Pero, Hebbel llevaría a cabo antes otra cosa diferente. Transformaría primeramente el relato bíblico cristiano del libro de Judith; lo cambiaría de una leyenda utilitaria sagrada a una sagrada literatura romántica genial. Para ello, descubriría su intuición inspirada que Judith no fue solo a la tienda del general asirio Holofernes, enemigo de su pueblo judío asediado, para realizar una venganza patriótica, sino que lo haría realmente por amor... Un amor inconfesable, trastornador, encubierto, desconocido. El libro bíblico de Judith no retrataba a una mujer sino a una diosa heroica... Ni siquiera los judíos tuvieron a Judith en cuenta para nada en sus relatos sagrados. Sólo la biblia cristiana utilizaría a Judith para hacer de la heroína judía una fuerza religiosa poderosa ante el paganismo, ante la maldad, ante la ofensa sagrada. Compone entonces un personaje virtuoso, una joven viuda que decide enfrentarse al mal muy decidida, salvar así a su pueblo creyente, a su religión, y que, para ello, se acercará al fin al hombre tan infame para, sin perder su honra (no se entregaría nunca a él) emborrachando antes al general asirio, degollarlo luego decidida. Sin embargo, el poeta Hebbel, un creador romántico genuino, crearía una mujer enamorada... sin ella saberlo del todo. Puro romanticismo. Ya no es ella una viuda solamente, es ahora una viuda virgen, una mujer que no llegaría a amar ni a ser amada nunca antes. El que fue su marido en su noche de bodas no pudo o no supo amarla. Ella entonces recorrerá una vida de fantasma, como ese arquetipo utilizado por el Romanticismo puro de una mujer que camina sin ser vista, sin ser amada, sin amor alguno que poder satisfacer... Luego surgirá Holofernes, el hombre apasionado, el enemigo incidental, el poderoso que la ve y se prenda de una belleza perdida. Ella entonces, aprovechando ese deseo que imagina, justificará su decisión íntima e inconfesable con el recurso virtuoso de erigirse ahora en salvadora de su patria. Irá a la tienda de Holofernes y este la amará completamente ya, a diferencia del relato bíblico. Luego, al dormirse él, ella tendrá, necesariamente, que acabar con su vida para, así, ocultar la afrenta desconocida de su vil deseo tanto como para justificar su decisión patriótica o sagrada.

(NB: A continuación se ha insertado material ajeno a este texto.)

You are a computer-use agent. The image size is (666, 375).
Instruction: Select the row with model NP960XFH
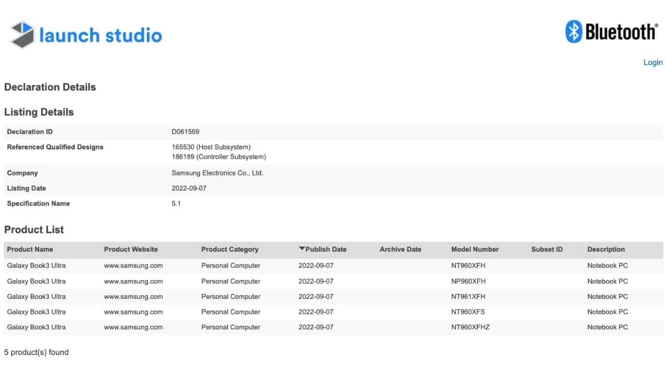point(468,281)
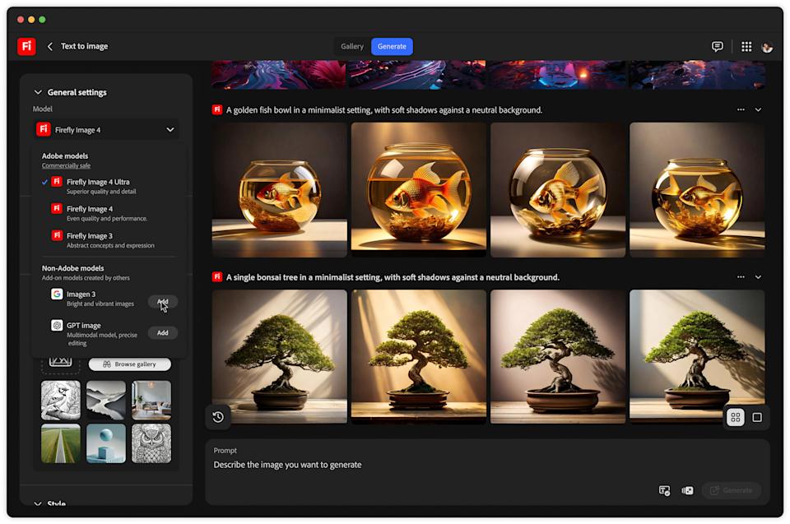
Task: Open the apps grid launcher
Action: pos(746,46)
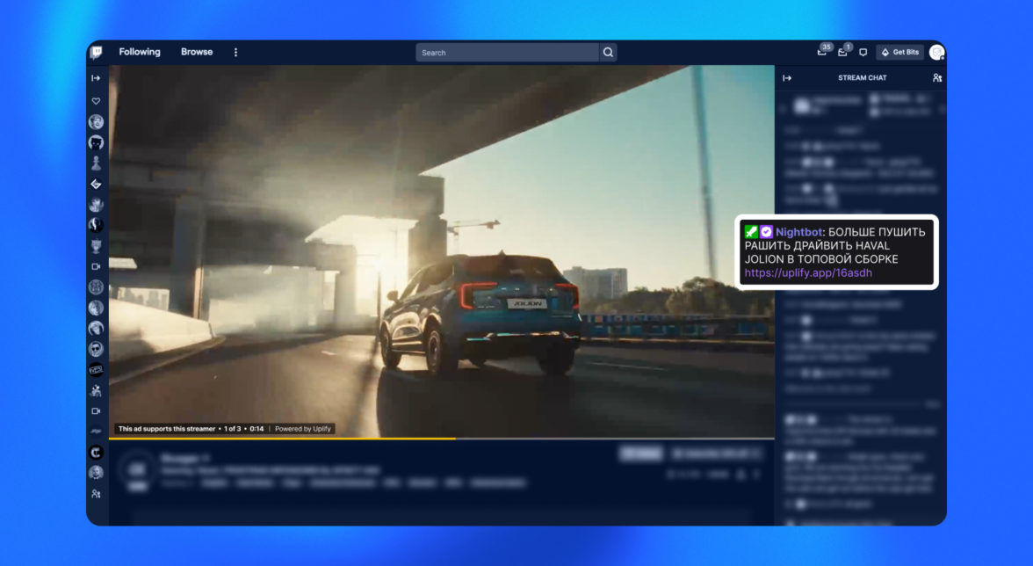Go to the Browse tab
This screenshot has height=566, width=1033.
tap(197, 52)
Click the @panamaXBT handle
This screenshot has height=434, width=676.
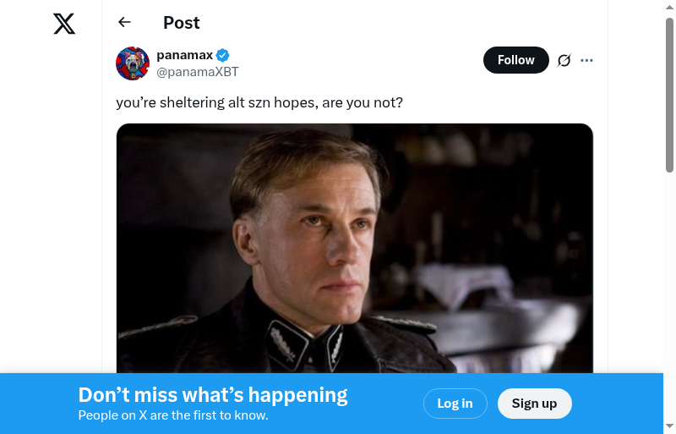(x=198, y=72)
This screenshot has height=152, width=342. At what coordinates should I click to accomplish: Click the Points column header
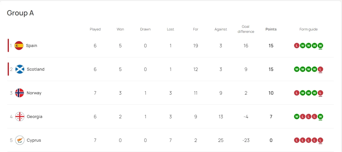click(x=271, y=29)
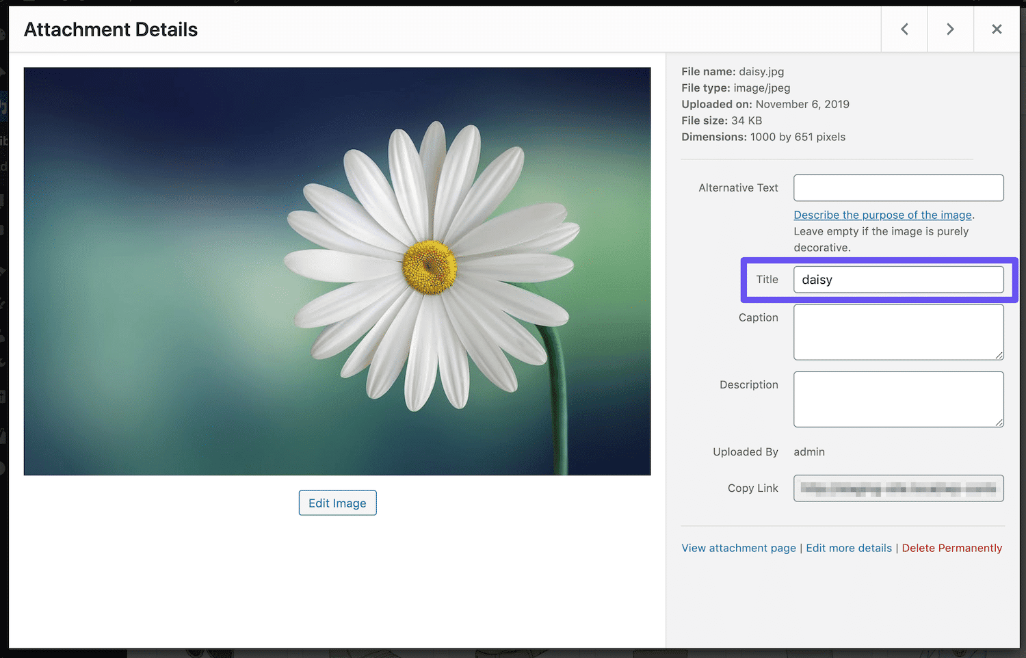Go to the previous attachment arrow
This screenshot has height=658, width=1026.
click(x=904, y=29)
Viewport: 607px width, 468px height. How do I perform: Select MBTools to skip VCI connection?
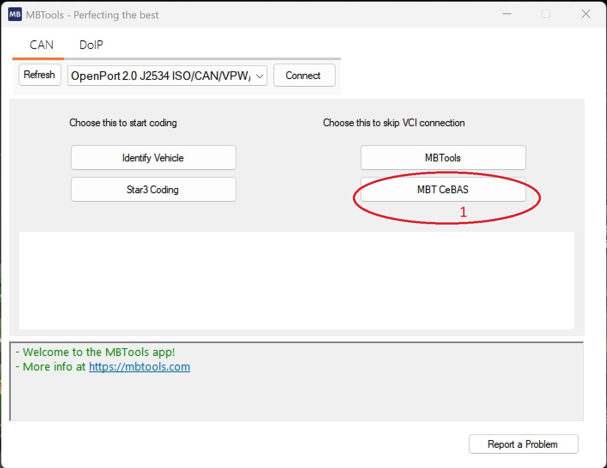click(x=443, y=158)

Y esa sensación, perturbadoramente enamorada, está en el cuadro romántico de Vernet. Lo está ahora bajo la sentida expresión confusa de una Judith que mira, sensible y agradecida, la figura tendida y confiada de su amante sobrevenido que, pronto, morirá. En el relato trágico del drama teatral de Hebbel, Judith es ahora una mujer atormentada que sufrirá ocultamente su deseo, uno de los recursos que el Romanticismo utilizará para hacer vencer al amor frente a cualquier otra cosa perturbadora. Heine, a cambio, y tal vez sin querer, no sólo terminaría con la grandiosa lírica alemana tradicional sino también con el sentido romántico por excelencia, un sentido que naufragaría, con los años, en la interesada visión de un mundo, de un microcosmos, muy diferente. De la Judith romántica de Hebbel como de la de Vernet deduciremos ahora además, providencialmente, tanto una cosmovisión anterior como una posterior, y que llevarían por entonces, en cada caso histórico, la sensación más auténtica de un sentimiento íntimo tan humano a su desatino social más utilitario. En la anterior con la sagrada visión eclesiástica de la Judith bíblica, en la posterior con la sesgada y cáustica panacea del enfrentamiento entre los sexos propiciado por una maliciosa malformación o por una sesgada malinterpretación de la propia sociedad. Entre ambos casos quedaría el drama de Hebbel y la pintura de Vernet, dos creadores románticos que, como Spengler propiciaría luego, no dedicarían su Arte a lo sistemático, a lo calculador, a lo matemático del gesto humano más profundo, sino a lo devenir del rostro más íntimo, del más desgarrador y del más humano por auténtico, por genuino, por su falta de cálculo y medida, por su única y merecedora forma, tan romántica, de vivir una pasión como de contenerla.
(Óleo Judith y Holofernes, 1832, del pintor romántico Horace Vernet, Museo de Bellas Artes de Houston, EE.UU.)